··· Material provided
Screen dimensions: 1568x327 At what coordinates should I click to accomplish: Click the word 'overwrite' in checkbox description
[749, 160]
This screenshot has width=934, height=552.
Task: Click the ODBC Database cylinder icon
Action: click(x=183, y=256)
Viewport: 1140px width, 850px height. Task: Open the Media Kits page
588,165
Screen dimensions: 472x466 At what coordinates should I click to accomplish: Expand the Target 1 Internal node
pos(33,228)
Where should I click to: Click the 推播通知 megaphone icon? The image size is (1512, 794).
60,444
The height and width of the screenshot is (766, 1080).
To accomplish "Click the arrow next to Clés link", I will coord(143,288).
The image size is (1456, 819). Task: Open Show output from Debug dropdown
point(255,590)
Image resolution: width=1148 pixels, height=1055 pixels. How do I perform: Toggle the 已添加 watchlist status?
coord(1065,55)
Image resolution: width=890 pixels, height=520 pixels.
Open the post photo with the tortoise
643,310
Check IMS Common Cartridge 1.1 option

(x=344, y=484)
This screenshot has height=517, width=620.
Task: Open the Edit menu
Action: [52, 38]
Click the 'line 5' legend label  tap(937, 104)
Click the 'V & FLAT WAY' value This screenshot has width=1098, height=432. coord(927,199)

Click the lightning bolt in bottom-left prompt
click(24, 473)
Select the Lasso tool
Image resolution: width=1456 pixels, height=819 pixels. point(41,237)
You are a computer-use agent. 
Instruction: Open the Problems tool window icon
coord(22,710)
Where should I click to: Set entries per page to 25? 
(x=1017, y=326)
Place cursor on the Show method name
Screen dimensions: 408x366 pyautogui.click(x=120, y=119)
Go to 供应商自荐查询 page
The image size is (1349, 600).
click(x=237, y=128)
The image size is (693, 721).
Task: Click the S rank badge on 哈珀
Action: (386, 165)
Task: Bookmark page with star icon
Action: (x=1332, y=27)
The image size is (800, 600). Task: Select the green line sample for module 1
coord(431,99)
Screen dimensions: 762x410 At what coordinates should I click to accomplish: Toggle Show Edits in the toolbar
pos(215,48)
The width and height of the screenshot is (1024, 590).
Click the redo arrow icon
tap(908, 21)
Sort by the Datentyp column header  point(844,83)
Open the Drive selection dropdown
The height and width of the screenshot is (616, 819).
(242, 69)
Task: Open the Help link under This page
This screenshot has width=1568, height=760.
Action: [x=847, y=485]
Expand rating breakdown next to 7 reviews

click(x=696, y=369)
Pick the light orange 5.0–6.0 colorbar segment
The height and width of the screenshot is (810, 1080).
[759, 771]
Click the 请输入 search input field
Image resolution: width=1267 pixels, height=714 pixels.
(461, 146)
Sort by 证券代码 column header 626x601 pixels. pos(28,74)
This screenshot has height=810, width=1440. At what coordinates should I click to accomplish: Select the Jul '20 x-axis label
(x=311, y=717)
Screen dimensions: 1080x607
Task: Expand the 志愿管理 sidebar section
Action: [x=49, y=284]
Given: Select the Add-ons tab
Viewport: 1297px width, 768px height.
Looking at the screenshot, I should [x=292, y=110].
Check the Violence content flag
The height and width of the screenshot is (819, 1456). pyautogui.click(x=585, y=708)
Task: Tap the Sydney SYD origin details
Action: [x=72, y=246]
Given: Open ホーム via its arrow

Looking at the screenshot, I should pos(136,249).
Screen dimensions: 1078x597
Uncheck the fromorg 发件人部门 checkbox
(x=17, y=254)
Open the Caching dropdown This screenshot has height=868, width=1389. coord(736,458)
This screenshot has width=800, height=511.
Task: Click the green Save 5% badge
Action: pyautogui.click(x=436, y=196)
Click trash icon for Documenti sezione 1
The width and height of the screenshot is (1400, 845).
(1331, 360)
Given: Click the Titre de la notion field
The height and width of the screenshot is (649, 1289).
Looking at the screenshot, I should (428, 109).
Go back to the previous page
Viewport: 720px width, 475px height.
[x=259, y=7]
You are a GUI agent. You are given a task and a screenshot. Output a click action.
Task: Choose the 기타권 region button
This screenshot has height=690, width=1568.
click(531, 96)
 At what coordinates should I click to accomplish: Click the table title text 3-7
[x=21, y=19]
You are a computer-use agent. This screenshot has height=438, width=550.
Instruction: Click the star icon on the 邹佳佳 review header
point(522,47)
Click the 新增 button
······
• [Aim of the exercise]: Copy the lines of the listing above verbatim, starting at the line that contains "Screen dimensions: 1078x597" and ending at the line that contains "[x=259, y=7]".

• [Right answer]:
Screen dimensions: 1078x597
Uncheck the fromorg 发件人部门 checkbox
(x=17, y=254)
Open the Caching dropdown This screenshot has height=868, width=1389. coord(736,458)
This screenshot has width=800, height=511.
Task: Click the green Save 5% badge
Action: pyautogui.click(x=436, y=196)
Click trash icon for Documenti sezione 1
The width and height of the screenshot is (1400, 845).
(1331, 360)
Given: Click the Titre de la notion field
The height and width of the screenshot is (649, 1289).
Looking at the screenshot, I should (428, 109).
Go back to the previous page
Viewport: 720px width, 475px height.
[x=259, y=7]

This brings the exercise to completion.